There is the potential person that we would like to be, and there is the person in the present, which we see ourselves as every day.
Depending on how satisfied you are with your life, the gap between your present and your potential can vary widely.
This gap shows up when other people ask us about ourselves. What do you do? What are your plans for the future? What have you been up to lately? These types of questions often trigger a conflict between the two identities inside us.
That’s when you hear yourself telling someone, “Well, I’m a writer…or, uh, aspiring writer, I guess.” Or, “I’m writing…trying to anyway.” Or you hide behind a simple “Not much” or “Nothing” when that someone asks you what you’ve been doing and you change the topic back to them.
When you waffle on owning your identity as a writer, or you treat your writing projects as if they’re unimportant, you tell others that you are not taking yourself, or your writing, seriously.
You are also telling your current reality what you see of yourself in the present, and what you expect from yourself in the future.
If you want to adjust your potential reality you have to pay attention to what you’re saying about yourself right now.

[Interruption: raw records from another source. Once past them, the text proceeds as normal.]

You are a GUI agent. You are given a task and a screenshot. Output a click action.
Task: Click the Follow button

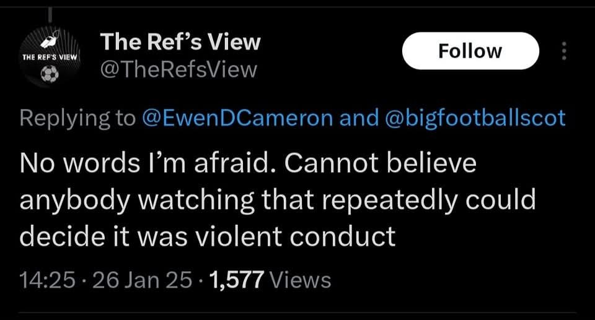point(470,51)
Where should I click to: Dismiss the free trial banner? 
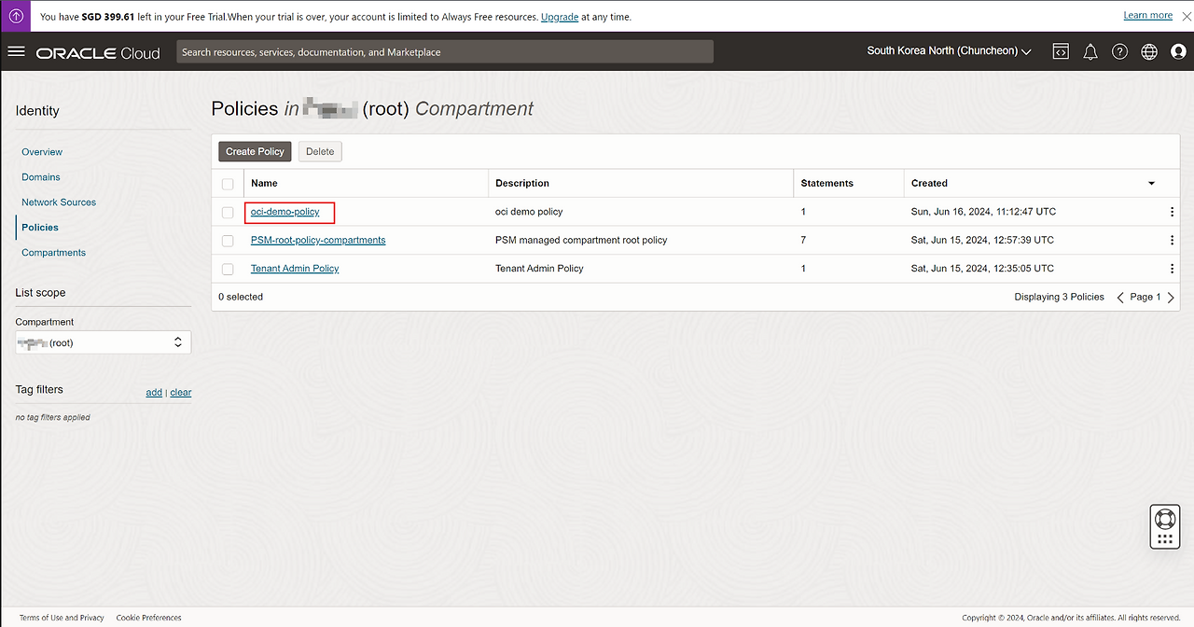pyautogui.click(x=1187, y=16)
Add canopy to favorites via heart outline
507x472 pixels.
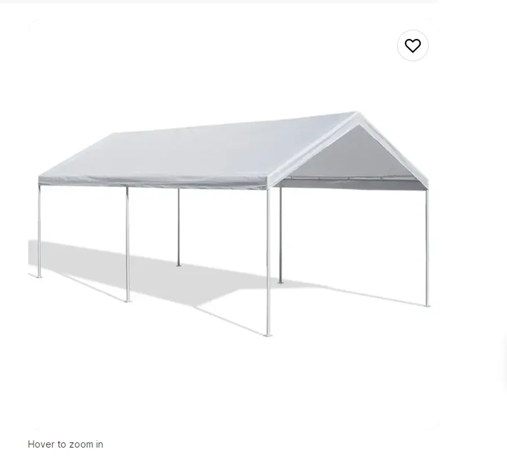click(x=413, y=45)
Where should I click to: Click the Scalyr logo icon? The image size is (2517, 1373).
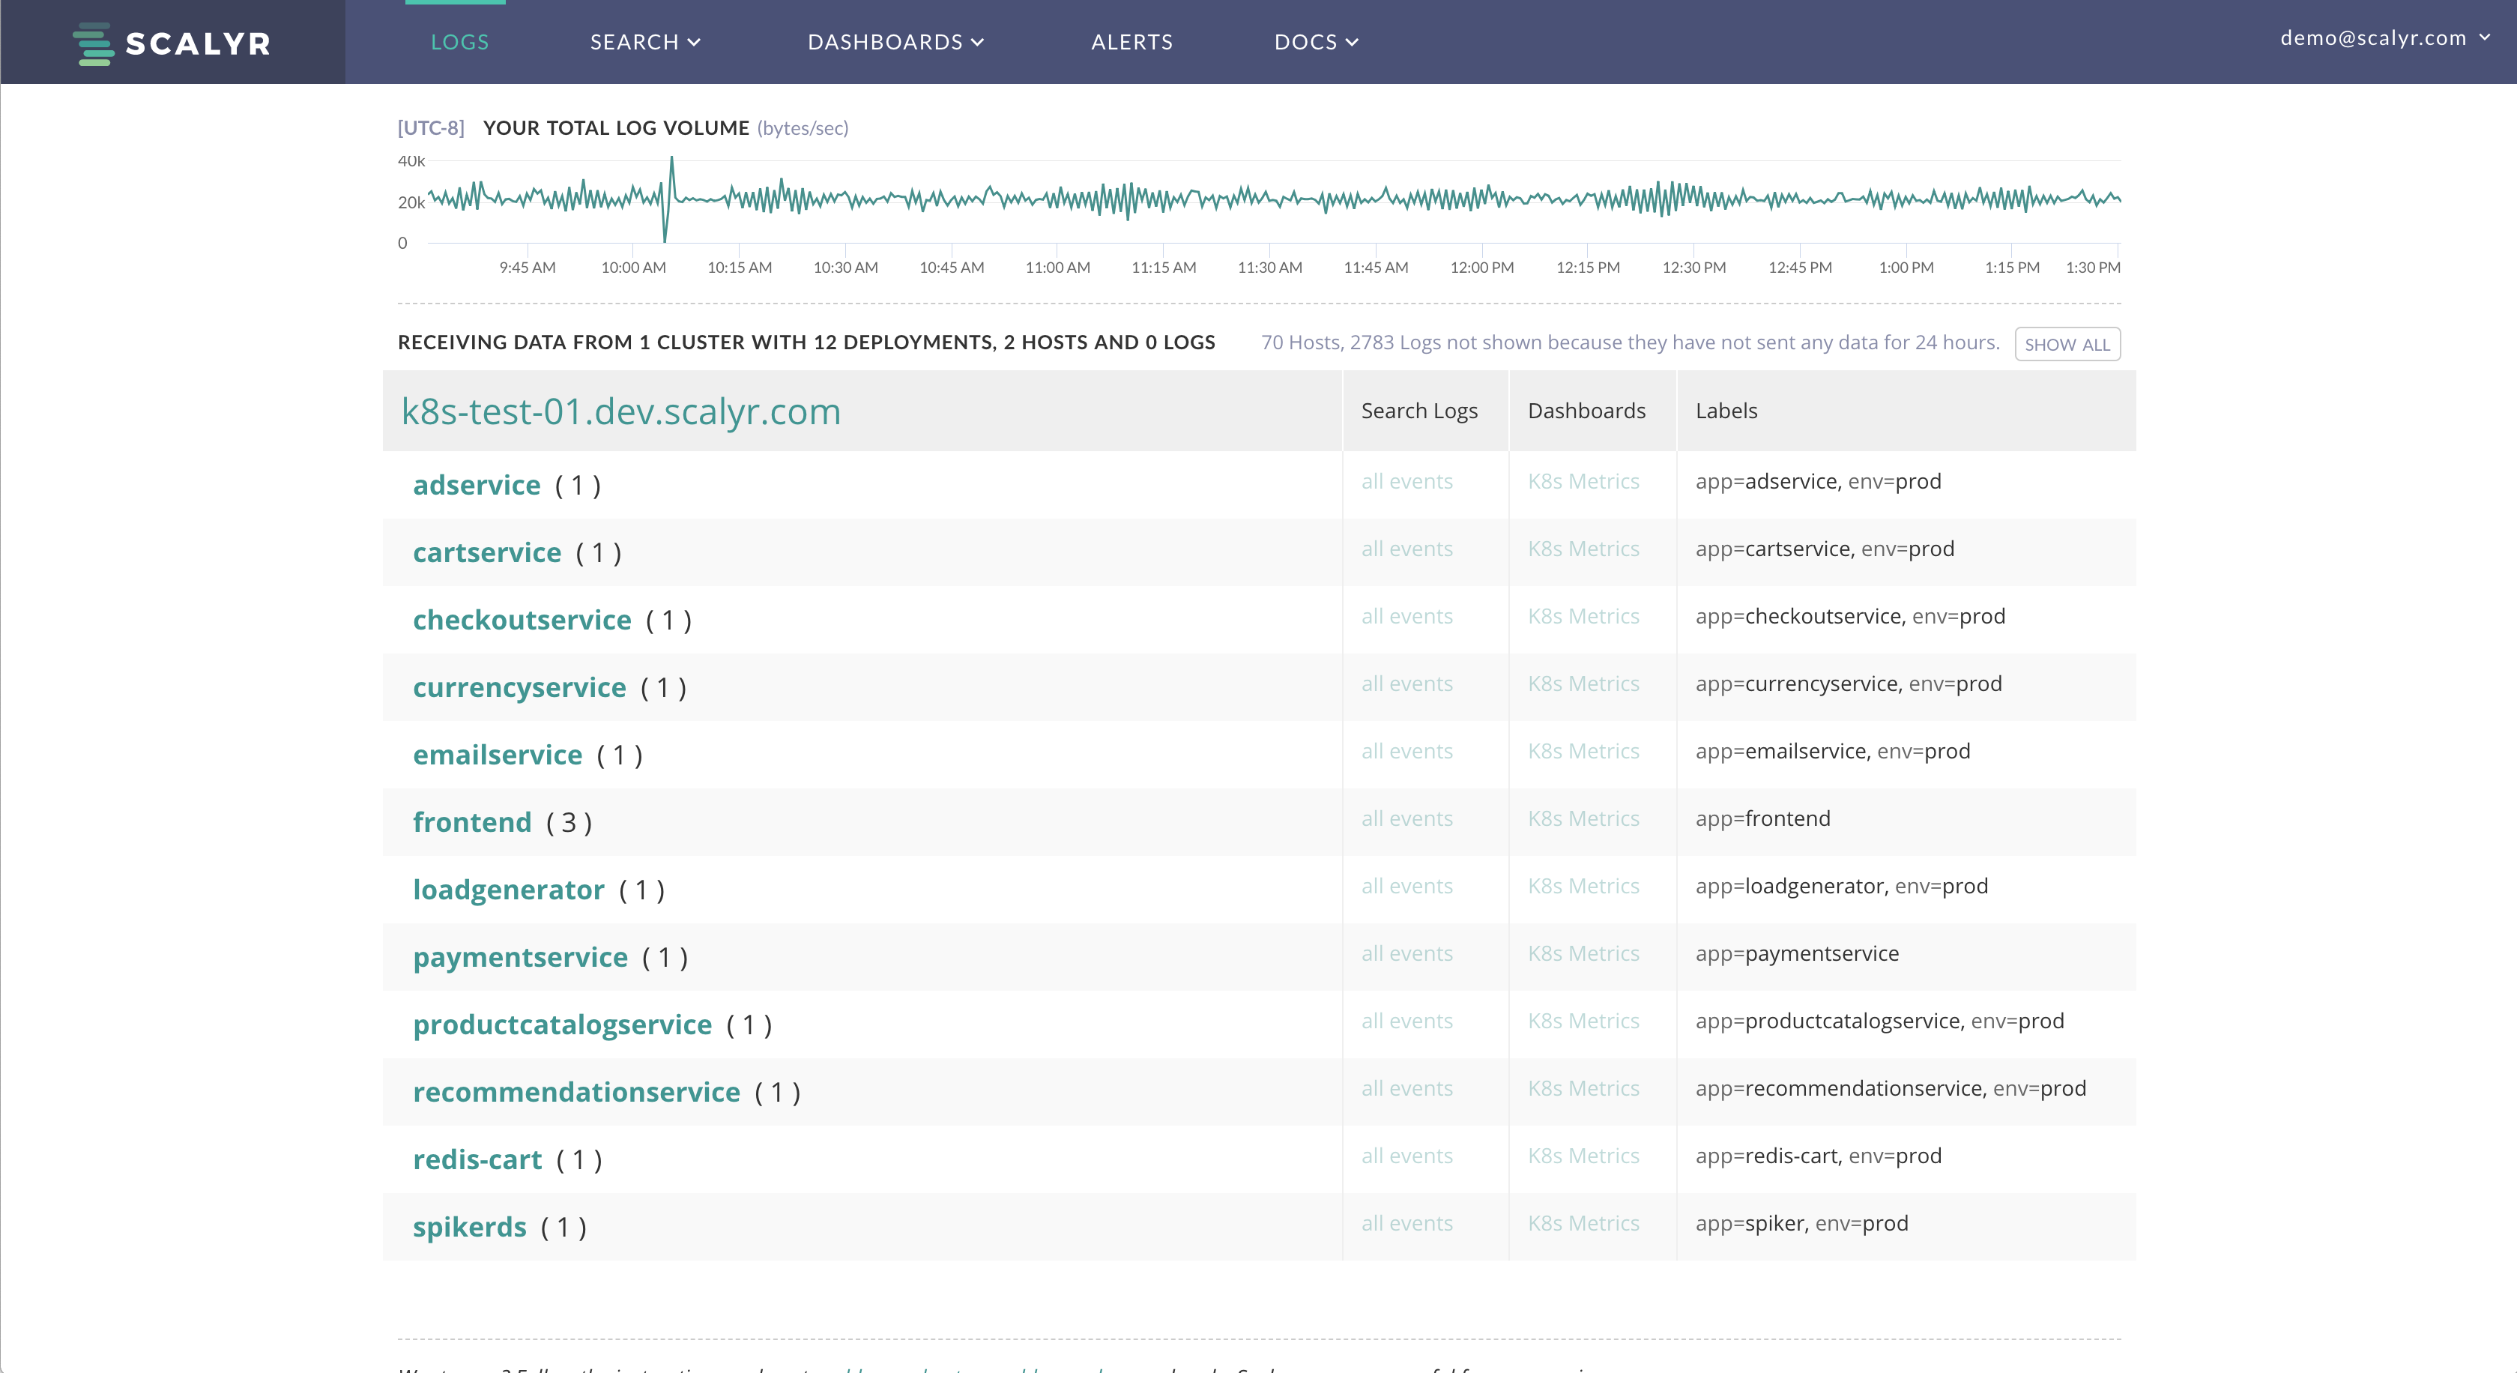[93, 43]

You’re a writer. You know the power of words. You get why some phrases charge into a room and take over, and why others go pale and limp, fizzling out on the page. You understand the difference between “maybe”, “sort of”, “um, I guess…” and “yes”, “I want to”, and “I’m doing it.” You recognize the impact of making the shift from shrinking into the corner of your emotional room, to walking through it with pride.
When someone asks you about yourself or your writing, listen to what you hear yourself telling them.
The same goes for written communication. What are you writing about yourself in emails to other people? What are you posting about yourself on Facebook? You only have 160 characters to describe yourself on Twitter, what are you using that precious space to convey?
It’s up to you to pursue your potential. You don’t have to wait for someday. Start being the person you want to be in this moment. Yes, you will feel nervous and possibly uncomfortable saying, “I am a writer” or sharing your excitement about your current project. You might even feel like a fraud or an imposter. But keep going with it, keep pushing on through.
Start talking about the person you see yourself becoming.
It’s only a matter of time before reality catches up.